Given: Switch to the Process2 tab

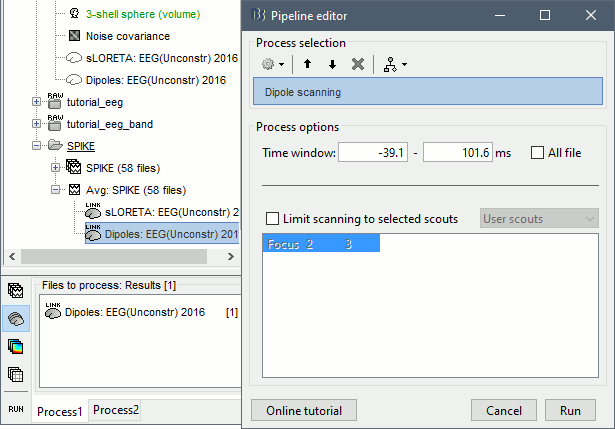Looking at the screenshot, I should [x=116, y=410].
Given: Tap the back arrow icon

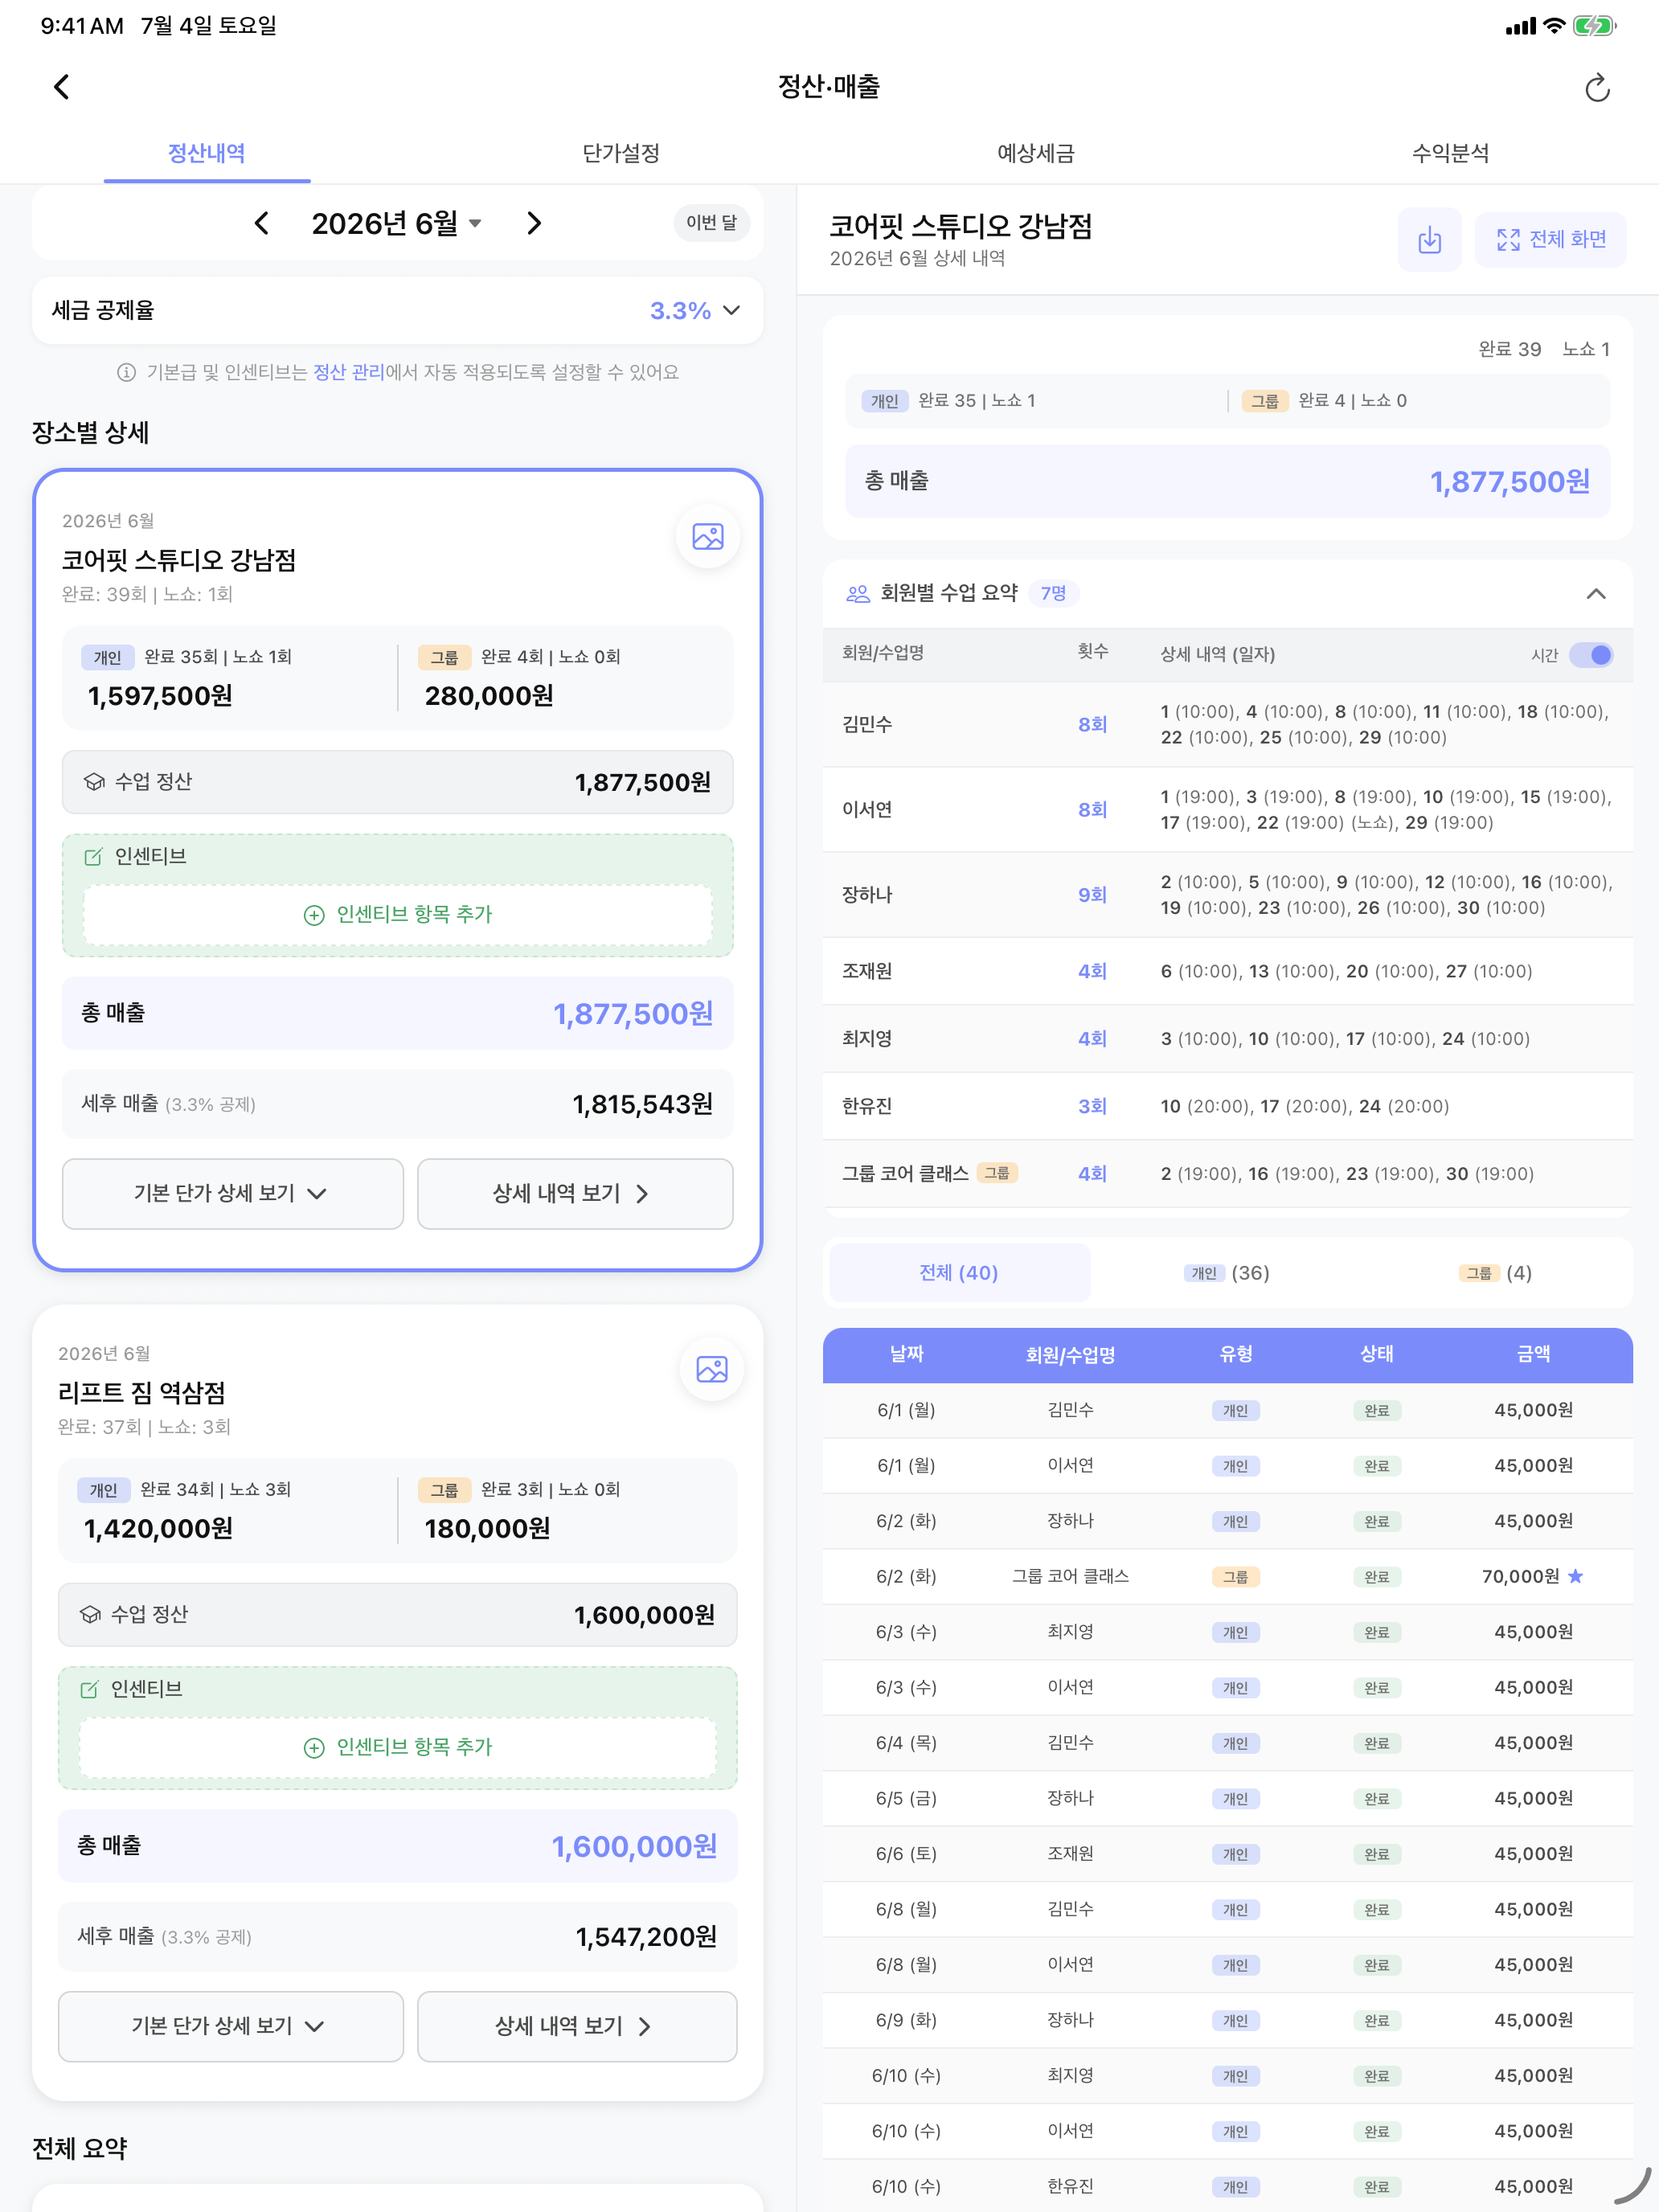Looking at the screenshot, I should tap(62, 87).
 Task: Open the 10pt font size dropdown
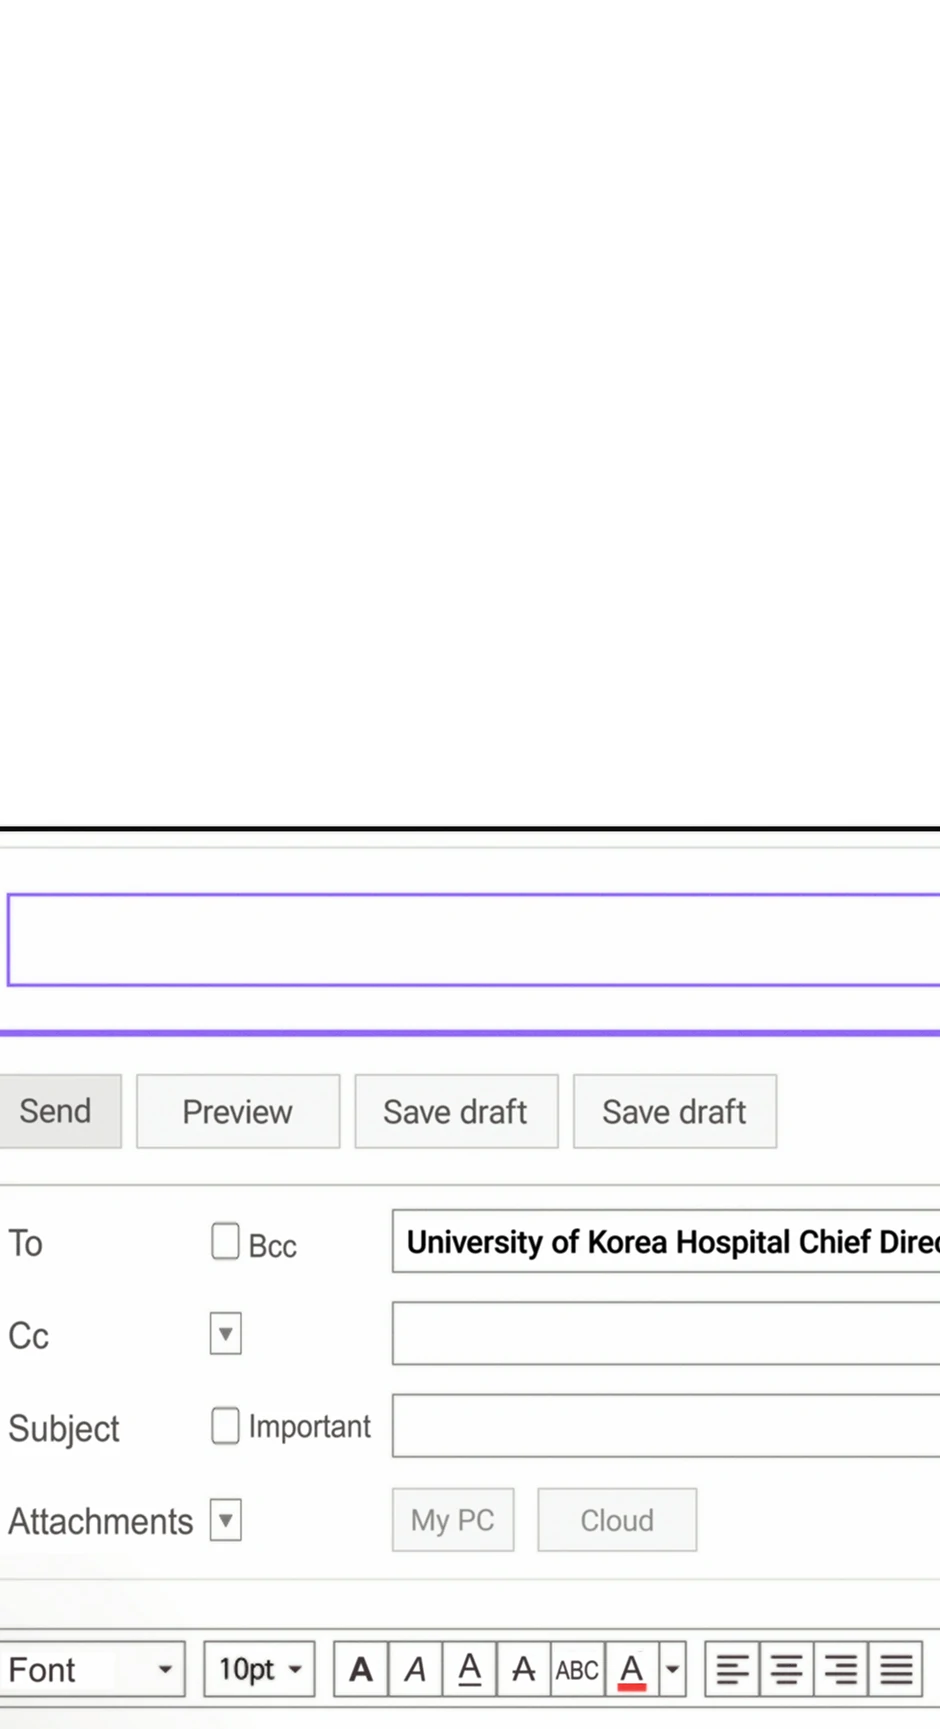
────
EXERCISE OBJECTIVE:
Please set down every record exactly as it appears, leaving out the pictures.

TASK RESULT:
Given: Switch to the Process2 tab

Looking at the screenshot, I should [x=116, y=410].
Given: Tap the back arrow icon

Looking at the screenshot, I should tap(62, 87).
 Task: Open the 10pt font size dropdown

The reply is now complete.